Show all lines from the listing below that contain "color".

» **RECORDS FOR THIS EXERCISE**
****

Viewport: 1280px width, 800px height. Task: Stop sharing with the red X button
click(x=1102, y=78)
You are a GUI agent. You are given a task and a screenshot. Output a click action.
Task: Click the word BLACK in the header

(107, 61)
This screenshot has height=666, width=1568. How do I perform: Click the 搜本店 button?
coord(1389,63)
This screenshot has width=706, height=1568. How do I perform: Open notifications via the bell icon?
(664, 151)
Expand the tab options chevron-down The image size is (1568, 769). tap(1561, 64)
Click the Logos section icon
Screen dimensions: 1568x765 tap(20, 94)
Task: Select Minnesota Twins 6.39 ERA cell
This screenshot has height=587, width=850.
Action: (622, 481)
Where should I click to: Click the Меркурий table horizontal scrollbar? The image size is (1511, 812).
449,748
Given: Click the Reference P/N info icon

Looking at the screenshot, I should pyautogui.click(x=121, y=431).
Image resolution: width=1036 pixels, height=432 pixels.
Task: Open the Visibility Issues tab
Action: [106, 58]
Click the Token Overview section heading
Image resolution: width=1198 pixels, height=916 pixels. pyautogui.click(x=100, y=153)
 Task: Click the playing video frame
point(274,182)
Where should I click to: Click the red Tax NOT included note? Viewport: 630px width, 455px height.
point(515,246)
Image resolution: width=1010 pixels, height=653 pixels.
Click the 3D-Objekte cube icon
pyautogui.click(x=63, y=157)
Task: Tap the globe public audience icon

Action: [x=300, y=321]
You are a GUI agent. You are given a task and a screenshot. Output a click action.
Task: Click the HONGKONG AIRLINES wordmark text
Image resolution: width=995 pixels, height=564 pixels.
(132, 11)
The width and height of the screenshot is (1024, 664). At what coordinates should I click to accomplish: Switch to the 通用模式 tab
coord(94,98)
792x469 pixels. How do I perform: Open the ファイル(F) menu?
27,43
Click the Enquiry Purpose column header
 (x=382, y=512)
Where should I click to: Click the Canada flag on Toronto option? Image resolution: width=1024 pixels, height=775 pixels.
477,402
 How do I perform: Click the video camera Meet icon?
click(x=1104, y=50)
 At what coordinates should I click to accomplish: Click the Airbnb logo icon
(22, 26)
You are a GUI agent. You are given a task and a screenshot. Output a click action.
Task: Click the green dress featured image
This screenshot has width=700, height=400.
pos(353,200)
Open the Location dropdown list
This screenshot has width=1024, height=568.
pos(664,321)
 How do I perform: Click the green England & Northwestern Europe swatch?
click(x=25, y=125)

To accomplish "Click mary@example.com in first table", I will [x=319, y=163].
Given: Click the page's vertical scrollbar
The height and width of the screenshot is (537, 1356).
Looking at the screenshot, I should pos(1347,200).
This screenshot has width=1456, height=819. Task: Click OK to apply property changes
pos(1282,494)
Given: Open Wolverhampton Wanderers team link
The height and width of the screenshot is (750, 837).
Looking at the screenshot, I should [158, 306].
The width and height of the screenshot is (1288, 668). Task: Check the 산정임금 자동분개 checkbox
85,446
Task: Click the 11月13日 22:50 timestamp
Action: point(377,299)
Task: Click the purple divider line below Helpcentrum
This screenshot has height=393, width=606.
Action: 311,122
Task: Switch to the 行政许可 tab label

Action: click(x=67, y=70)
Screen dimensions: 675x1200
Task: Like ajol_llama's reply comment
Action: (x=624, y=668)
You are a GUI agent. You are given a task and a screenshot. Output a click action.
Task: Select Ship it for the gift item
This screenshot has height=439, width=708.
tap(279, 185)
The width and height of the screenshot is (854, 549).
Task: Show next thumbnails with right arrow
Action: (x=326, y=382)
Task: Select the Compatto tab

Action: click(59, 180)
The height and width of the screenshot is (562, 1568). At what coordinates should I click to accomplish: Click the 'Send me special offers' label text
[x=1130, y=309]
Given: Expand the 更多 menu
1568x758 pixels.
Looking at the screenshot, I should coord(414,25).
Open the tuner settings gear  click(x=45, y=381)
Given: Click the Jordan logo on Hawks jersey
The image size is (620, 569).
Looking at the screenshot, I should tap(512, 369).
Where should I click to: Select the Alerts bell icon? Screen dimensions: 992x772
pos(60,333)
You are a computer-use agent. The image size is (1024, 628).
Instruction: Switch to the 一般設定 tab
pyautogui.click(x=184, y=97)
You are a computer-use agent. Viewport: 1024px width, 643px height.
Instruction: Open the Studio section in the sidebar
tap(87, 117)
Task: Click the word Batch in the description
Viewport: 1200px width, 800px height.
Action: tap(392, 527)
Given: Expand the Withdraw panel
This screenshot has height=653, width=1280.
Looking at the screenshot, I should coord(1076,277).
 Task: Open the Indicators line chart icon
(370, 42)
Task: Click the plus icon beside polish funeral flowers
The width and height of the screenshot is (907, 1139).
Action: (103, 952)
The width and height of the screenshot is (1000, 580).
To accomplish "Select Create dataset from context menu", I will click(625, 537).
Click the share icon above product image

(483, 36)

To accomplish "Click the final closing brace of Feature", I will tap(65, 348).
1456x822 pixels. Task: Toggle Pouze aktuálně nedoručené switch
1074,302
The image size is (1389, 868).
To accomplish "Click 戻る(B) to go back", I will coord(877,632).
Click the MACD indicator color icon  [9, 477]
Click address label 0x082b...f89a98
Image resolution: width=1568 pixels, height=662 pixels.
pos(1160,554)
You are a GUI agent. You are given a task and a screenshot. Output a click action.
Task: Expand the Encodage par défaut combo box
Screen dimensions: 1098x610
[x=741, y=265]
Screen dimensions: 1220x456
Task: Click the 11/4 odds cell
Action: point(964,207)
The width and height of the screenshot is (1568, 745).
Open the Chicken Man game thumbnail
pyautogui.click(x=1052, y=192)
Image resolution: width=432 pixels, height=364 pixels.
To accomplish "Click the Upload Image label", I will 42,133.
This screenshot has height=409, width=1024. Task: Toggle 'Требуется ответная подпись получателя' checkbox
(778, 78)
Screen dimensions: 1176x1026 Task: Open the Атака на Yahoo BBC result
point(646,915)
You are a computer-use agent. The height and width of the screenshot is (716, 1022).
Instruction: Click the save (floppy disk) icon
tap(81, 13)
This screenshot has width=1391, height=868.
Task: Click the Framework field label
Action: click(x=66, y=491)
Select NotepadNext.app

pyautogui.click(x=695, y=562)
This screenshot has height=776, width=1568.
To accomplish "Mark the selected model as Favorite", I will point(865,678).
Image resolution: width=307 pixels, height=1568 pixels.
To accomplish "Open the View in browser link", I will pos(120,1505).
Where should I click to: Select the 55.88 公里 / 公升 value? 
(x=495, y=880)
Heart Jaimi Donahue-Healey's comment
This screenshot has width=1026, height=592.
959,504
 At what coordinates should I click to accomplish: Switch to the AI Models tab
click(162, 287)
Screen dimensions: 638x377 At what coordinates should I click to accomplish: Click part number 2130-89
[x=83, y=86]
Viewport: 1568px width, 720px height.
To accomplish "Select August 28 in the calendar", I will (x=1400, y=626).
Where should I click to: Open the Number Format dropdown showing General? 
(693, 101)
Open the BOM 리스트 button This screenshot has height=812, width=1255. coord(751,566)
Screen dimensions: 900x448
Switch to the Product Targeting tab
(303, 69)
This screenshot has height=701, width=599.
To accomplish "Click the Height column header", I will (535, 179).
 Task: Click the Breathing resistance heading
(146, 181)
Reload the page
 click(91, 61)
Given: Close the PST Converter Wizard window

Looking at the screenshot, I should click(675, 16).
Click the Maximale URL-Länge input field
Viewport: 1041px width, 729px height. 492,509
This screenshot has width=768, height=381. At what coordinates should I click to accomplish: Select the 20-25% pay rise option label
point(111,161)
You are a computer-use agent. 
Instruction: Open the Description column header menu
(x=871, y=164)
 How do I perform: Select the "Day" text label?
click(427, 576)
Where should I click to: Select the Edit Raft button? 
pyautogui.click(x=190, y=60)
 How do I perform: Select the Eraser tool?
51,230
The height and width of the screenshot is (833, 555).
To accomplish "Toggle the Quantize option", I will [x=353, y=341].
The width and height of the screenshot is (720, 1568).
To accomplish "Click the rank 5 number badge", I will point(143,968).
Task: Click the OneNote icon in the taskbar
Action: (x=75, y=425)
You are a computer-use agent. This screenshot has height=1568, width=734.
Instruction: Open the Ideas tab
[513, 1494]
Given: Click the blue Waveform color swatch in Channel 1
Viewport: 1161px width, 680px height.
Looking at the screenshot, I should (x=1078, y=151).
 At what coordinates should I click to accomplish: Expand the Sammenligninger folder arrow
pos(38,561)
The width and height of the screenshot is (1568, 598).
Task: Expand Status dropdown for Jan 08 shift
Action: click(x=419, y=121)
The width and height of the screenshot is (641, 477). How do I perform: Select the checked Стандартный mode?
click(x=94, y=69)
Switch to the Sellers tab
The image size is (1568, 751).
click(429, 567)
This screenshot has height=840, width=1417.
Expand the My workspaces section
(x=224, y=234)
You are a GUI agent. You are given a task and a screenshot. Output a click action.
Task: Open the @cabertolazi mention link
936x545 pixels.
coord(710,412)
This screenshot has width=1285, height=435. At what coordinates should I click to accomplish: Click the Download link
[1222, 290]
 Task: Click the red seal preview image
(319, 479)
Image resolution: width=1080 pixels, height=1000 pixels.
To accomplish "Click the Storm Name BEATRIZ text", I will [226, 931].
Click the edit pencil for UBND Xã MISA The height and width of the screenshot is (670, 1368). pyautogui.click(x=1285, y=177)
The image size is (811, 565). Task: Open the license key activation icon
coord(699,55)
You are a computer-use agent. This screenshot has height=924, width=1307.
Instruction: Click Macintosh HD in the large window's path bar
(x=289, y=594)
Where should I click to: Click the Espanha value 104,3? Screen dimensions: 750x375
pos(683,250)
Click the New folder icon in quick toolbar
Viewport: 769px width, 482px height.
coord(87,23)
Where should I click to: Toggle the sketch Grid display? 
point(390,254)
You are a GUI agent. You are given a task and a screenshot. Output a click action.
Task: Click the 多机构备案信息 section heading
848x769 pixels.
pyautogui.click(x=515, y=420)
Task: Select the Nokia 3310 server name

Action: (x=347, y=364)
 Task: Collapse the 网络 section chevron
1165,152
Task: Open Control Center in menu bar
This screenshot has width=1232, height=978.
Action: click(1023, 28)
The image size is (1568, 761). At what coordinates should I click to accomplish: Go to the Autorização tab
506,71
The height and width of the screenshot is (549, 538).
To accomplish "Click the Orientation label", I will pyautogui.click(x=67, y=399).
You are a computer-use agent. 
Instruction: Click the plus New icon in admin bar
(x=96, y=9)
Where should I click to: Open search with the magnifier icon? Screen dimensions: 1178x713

****

» **ANSWER FOR THIS EXERCISE**
Click the MACD indicator color icon  [9, 477]
Given: Click the blue Waveform color swatch in Channel 1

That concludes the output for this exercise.